Harmonic dipoles and the relaxation of the neo-Hookean energy in 3D elasticity

TL;DR

This paper addresses the challenge of minimizing neo-Hookean energy in 3D elasticity by proposing a relaxed energy framework that excludes cavitation and dipoles, introducing a new explicit energy penalization.

Contribution

It introduces a novel relaxation of the neo-Hookean energy in axisymmetric maps without cavitation, including an explicit penalization for dipole formation, advancing the understanding of energy minimization in elasticity.

Findings

Proposed a relaxation framework for neo-Hookean energy in 3D elasticity.

Developed an explicit energy penalization to prevent dipole formation.

Established a lower bound for the relaxed energy similar to harmonic map energies.

Abstract

We consider the problem of minimizing the neo-Hookean energy in \(3D\). The difficulty of this problem is that the space of maps without cavitation is not compact, as shown by Conti \& De Lellis with a pathological example involving a dipole.
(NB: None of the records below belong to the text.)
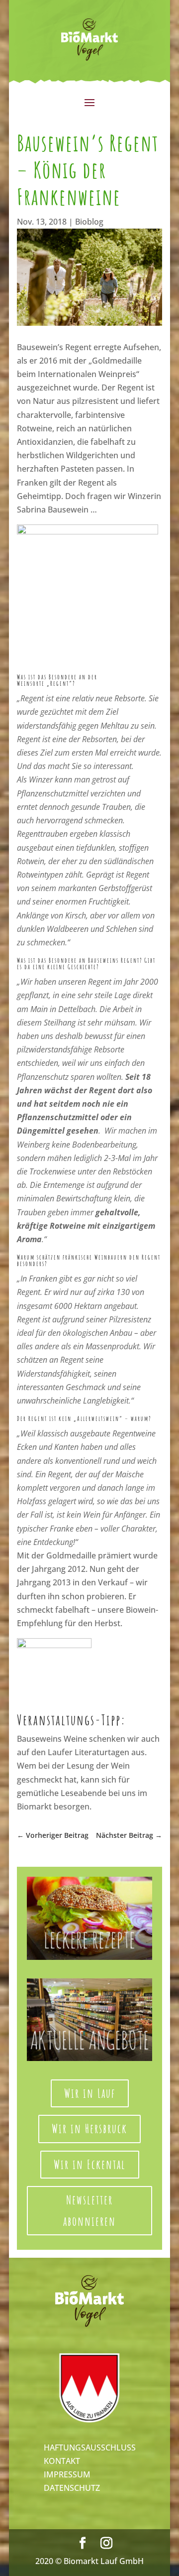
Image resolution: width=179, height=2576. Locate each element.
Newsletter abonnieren (89, 2210)
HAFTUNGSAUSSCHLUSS (90, 2447)
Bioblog (89, 221)
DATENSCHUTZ (72, 2487)
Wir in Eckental (90, 2164)
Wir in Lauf (89, 2093)
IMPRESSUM (67, 2474)
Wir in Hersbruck (89, 2128)
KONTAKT (62, 2460)
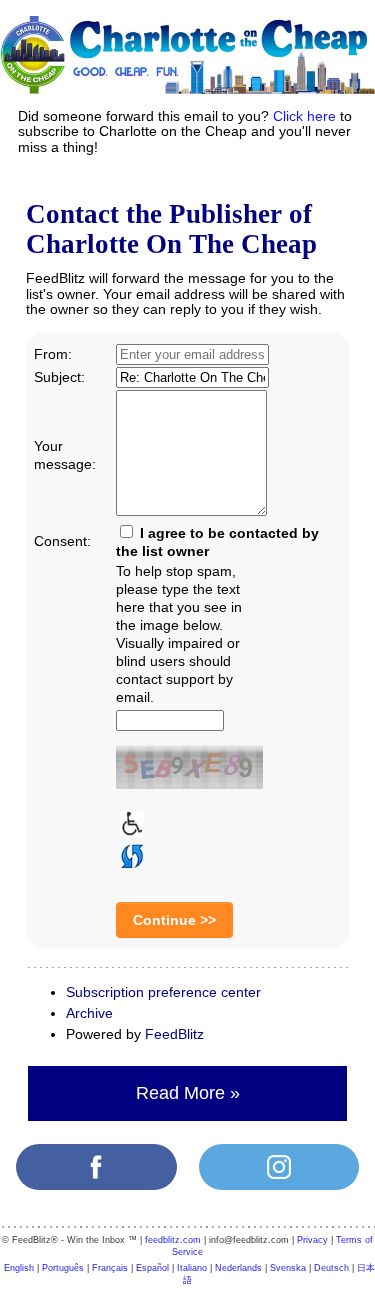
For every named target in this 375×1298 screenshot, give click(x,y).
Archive (89, 1013)
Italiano (192, 1268)
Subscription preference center (163, 992)
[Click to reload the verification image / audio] (130, 854)
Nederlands (238, 1268)
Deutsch (331, 1268)
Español (152, 1268)
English (19, 1268)
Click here (304, 116)
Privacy (312, 1240)
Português (63, 1268)
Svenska (288, 1268)
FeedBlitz (174, 1034)
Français (110, 1268)
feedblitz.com (173, 1240)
In order to rule out this behaviour we consider the relaxation of the neo-Hookean energy in the space of axisymmetric maps without cavitation. We propose a minimization space and a new explicit energy penalizing the creation of dipoles. This new energy, which is a lower bound of the relaxation of the original energy, bears strong similarities with the relaxed energy of Bethuel-Brezis-H\'elein in the context of harmonic maps into the sphere.